[Meta] - High database spikes affect UI response time
Categories
(Tree Management :: Treeherder: Infrastructure, defect, P1)
Tracking
(Not tracked)
People
(Reporter: camd, Assigned: armenzg)
References
Details
Attachments
(1 file)
270.24 KB,
text/plain
|
Details |
We have seen this a few times. The UI becomes unresponsive and at that time, there are several large logs being parsed in a row. This seems to slow down the database and then the UI takes a hit while trying to retrieve pushes/jobs.
I'm not sure what the solution is, but there must be a way to insulate the front-end from the log parsing.
Reporter | ||
Comment 1•6 years ago
|
||
This happens just occasionally, and it usually passes by within about 10 minutes. So it's hard to call this critical. But it's certainly annoying and frustrating for the sheriffs, especially.
Here are a few logs that got caught in this. We will keep the links to them for a while, so we should be able to track the jobs/pushes down from the URLs:
Comment 2•6 years ago
|
||
https://taskcluster-artifacts.net/IruPgTdnRmmqiqapqAvqww/0/public/logs/live_backing.log is an autoland push and a backout, so nothing crazy from Try: https://treeherder.mozilla.org/#/jobs?repo=autoland&revision=acd39065fd9fa5f7fe7a4530d5a991f64dcbc9a0&selectedJob=247557345
The other one is from inbound: https://treeherder.mozilla.org/#/jobs?repo=mozilla-inbound&revision=4d7ef530fffba20a2b352cff9fa23438128105a7&selectedJob=247561821
Assignee | ||
Comment 3•5 years ago
|
||
I saw a new relic responsiveness email and looked into the last 6 hours with new relic [1]

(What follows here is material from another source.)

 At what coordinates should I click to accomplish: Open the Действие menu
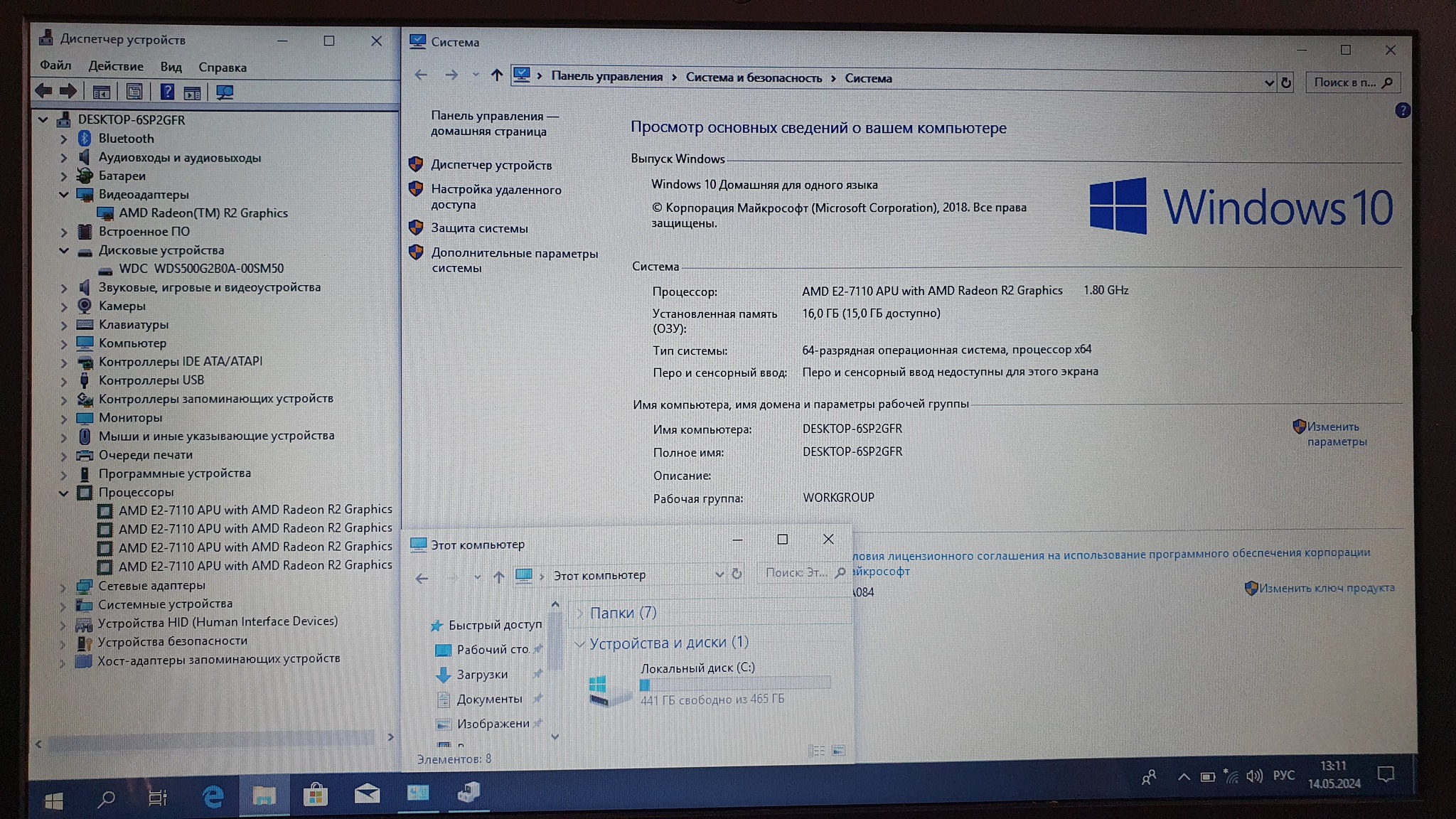pos(115,66)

I zommed in the area with the spike.
I selected 'log-parser' from under 'Transactions'
I selected any points around the pick.
You can see that MySql performance_datum insert took over 80% of processing time for a log-parser event with 244 inserts costing 142 seconds [2]

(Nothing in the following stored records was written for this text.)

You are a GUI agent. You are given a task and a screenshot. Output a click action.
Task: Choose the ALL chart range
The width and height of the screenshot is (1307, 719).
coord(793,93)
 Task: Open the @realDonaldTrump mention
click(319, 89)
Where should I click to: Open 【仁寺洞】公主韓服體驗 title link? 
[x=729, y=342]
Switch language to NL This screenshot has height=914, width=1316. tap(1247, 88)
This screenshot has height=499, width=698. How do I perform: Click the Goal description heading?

You can see further details under "Database queries" and you can drilldown even further if you see an icon to the left [3][4] which shows which piece of code is the one that executes the insert statements (assuming I understand what NewRelic is trying to do).
After some investigations through various trees, loading 50+ pushes and filtering with 'talos' I found this push:
https://treeherder.mozilla.org/#/jobs?repo=try&group_state=expanded&searchStr=talos&revision=cc08a11db7d94d70e81e59afd4d2cfd4b85aa153
The command used was |mach try --preset perf --rebuild 10|. That caused many more jobs than intended. The developer intended to obtain "Tp and raptor, but probably across platforms"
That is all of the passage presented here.